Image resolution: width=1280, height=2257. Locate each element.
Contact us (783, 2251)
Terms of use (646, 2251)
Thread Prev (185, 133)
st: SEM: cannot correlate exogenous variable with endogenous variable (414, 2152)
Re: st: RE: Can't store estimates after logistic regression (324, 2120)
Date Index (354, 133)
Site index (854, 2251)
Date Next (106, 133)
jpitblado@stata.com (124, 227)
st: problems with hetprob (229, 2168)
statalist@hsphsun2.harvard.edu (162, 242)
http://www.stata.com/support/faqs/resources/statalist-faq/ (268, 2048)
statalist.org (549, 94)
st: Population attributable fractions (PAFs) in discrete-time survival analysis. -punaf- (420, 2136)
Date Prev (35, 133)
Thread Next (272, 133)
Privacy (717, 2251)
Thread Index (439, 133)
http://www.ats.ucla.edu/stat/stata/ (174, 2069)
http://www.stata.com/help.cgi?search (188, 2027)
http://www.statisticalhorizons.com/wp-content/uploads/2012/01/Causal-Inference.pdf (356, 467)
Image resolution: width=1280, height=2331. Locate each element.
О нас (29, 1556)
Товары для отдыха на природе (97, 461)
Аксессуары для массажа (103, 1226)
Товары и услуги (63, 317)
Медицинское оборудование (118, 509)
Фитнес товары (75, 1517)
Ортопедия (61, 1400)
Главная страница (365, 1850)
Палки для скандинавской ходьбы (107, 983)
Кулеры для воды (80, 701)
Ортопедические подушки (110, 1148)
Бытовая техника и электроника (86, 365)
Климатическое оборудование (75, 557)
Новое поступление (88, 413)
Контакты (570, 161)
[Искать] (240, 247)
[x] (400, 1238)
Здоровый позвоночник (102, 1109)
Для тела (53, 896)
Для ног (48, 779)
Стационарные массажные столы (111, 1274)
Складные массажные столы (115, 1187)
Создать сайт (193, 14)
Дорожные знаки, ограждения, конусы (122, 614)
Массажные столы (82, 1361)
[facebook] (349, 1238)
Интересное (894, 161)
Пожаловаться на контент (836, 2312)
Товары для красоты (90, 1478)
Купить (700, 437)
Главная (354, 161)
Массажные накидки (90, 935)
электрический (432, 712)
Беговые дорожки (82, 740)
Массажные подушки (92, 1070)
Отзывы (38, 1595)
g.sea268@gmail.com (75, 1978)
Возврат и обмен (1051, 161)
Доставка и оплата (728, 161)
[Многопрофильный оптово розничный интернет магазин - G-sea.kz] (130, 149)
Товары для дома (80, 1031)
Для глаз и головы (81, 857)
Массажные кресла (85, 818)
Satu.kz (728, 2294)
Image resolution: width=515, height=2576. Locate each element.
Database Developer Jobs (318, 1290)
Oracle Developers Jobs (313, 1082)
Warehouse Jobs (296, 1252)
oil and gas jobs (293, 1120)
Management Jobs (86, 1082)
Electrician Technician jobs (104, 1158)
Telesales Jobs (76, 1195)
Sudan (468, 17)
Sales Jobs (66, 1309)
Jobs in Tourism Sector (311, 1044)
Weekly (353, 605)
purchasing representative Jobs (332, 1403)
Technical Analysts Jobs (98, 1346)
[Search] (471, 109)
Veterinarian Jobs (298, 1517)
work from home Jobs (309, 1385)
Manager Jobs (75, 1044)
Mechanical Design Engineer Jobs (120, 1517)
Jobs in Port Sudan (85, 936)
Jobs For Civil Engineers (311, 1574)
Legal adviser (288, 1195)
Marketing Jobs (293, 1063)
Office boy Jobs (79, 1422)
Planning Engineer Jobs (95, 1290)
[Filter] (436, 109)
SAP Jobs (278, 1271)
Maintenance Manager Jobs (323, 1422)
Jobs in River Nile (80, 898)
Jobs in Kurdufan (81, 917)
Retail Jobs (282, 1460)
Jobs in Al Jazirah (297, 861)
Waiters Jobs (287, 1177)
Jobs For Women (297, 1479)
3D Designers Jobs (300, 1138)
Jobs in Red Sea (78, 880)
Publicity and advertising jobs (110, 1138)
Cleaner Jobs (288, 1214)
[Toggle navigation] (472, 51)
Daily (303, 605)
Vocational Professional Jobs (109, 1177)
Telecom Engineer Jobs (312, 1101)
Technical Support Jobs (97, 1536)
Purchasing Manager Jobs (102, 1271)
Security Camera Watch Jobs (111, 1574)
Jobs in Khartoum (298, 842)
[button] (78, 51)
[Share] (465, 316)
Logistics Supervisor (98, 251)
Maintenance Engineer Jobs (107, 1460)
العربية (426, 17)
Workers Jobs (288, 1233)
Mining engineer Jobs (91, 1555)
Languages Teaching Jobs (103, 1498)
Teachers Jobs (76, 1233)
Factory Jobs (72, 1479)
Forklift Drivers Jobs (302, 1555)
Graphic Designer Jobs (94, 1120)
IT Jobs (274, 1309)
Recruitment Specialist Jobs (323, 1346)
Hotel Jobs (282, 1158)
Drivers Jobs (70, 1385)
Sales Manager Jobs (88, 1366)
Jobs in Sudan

__ABOUT THIS EXERCISE__.
For this exercise, repeat each line of the listing exactly.

__ANSWER TO THE EXERCISE__.
Image resolution: width=1280, height=2257. Locate each element.
Contact us (783, 2251)
Terms of use (646, 2251)
Thread Prev (185, 133)
st: SEM: cannot correlate exogenous variable with endogenous variable (414, 2152)
Re: st: RE: Can't store estimates after logistic regression (324, 2120)
Date Index (354, 133)
Site index (854, 2251)
Date Next (106, 133)
jpitblado@stata.com (124, 227)
st: problems with hetprob (229, 2168)
statalist@hsphsun2.harvard.edu (162, 242)
http://www.stata.com/support/faqs/resources/statalist-faq/ (268, 2048)
statalist.org (549, 94)
st: Population attributable fractions (PAFs) in discrete-time survival analysis. -punaf- (420, 2136)
Date Prev (35, 133)
Thread Next (272, 133)
Privacy (717, 2251)
Thread Index (439, 133)
http://www.ats.ucla.edu/stat/stata/ (174, 2069)
http://www.stata.com/help.cgi?search (188, 2027)
http://www.statisticalhorizons.com/wp-content/uploads/2012/01/Causal-Inference.pdf (356, 467)
Image resolution: width=1280, height=2331. Locate each element.
О нас (29, 1556)
Товары для отдыха на природе (97, 461)
Аксессуары для массажа (103, 1226)
Товары и услуги (63, 317)
Медицинское оборудование (118, 509)
Фитнес товары (75, 1517)
Ортопедия (61, 1400)
Главная страница (365, 1850)
Палки для скандинавской ходьбы (107, 983)
Кулеры для воды (80, 701)
Ортопедические подушки (110, 1148)
Бытовая техника и электроника (86, 365)
Климатическое оборудование (75, 557)
Новое поступление (88, 413)
Контакты (570, 161)
[Искать] (240, 247)
[x] (400, 1238)
Здоровый позвоночник (102, 1109)
Для тела (53, 896)
Для ног (48, 779)
Стационарные массажные столы (111, 1274)
Складные массажные столы (115, 1187)
Создать сайт (193, 14)
Дорожные знаки, ограждения, конусы (122, 614)
Массажные столы (82, 1361)
[facebook] (349, 1238)
Интересное (894, 161)
Пожаловаться на контент (836, 2312)
Товары для красоты (90, 1478)
Купить (700, 437)
Главная (354, 161)
Массажные накидки (90, 935)
электрический (432, 712)
Беговые дорожки (82, 740)
Массажные подушки (92, 1070)
Отзывы (38, 1595)
g.sea268@gmail.com (75, 1978)
Возврат и обмен (1051, 161)
Доставка и оплата (728, 161)
[Многопрофильный оптово розничный интернет магазин - G-sea.kz] (130, 149)
Товары для дома (80, 1031)
Для глаз и головы (81, 857)
Массажные кресла (85, 818)
Satu.kz (728, 2294)
Image resolution: width=515, height=2576. Locate each element.
Database Developer Jobs (318, 1290)
Oracle Developers Jobs (313, 1082)
Warehouse Jobs (296, 1252)
oil and gas jobs (293, 1120)
Management Jobs (86, 1082)
Electrician Technician jobs (104, 1158)
Telesales Jobs (76, 1195)
Sudan (468, 17)
Sales Jobs (66, 1309)
Jobs in Tourism Sector (311, 1044)
Weekly (353, 605)
purchasing representative Jobs (332, 1403)
Technical Analysts Jobs (98, 1346)
[Search] (471, 109)
Veterinarian Jobs (298, 1517)
work from home Jobs (309, 1385)
Manager Jobs (75, 1044)
Mechanical Design Engineer Jobs (120, 1517)
Jobs in Port Sudan (85, 936)
Jobs For Civil Engineers (311, 1574)
Legal adviser (288, 1195)
Marketing Jobs (293, 1063)
Office boy Jobs (79, 1422)
Planning Engineer Jobs (95, 1290)
[Filter] (436, 109)
SAP Jobs (278, 1271)
Maintenance Manager Jobs (323, 1422)
Jobs in River Nile (80, 898)
Jobs in Kurdufan (81, 917)
Retail Jobs (282, 1460)
Jobs in Al Jazirah (297, 861)
Waiters Jobs (287, 1177)
Jobs For Women (297, 1479)
3D Designers Jobs (300, 1138)
Jobs in Red Sea (78, 880)
Publicity and advertising jobs (110, 1138)
Cleaner Jobs (288, 1214)
[Toggle navigation] (472, 51)
Daily (303, 605)
Vocational Professional Jobs (109, 1177)
Telecom Engineer Jobs (312, 1101)
Technical Support Jobs (97, 1536)
Purchasing Manager Jobs (102, 1271)
Security Camera Watch Jobs (111, 1574)
Jobs in Khartoum (298, 842)
[button] (78, 51)
[Share] (465, 316)
Logistics Supervisor (98, 251)
Maintenance Engineer Jobs (107, 1460)
العربية (426, 17)
Workers Jobs (288, 1233)
Mining engineer Jobs (91, 1555)
Languages Teaching Jobs (103, 1498)
Teachers Jobs (76, 1233)
Factory Jobs (72, 1479)
Forklift Drivers Jobs (302, 1555)
Graphic Designer Jobs (94, 1120)
IT Jobs (274, 1309)
Recruitment Specialist Jobs (323, 1346)
Hotel Jobs (282, 1158)
Drivers Jobs (70, 1385)
Sales Manager Jobs (88, 1366)
Jobs in Sudan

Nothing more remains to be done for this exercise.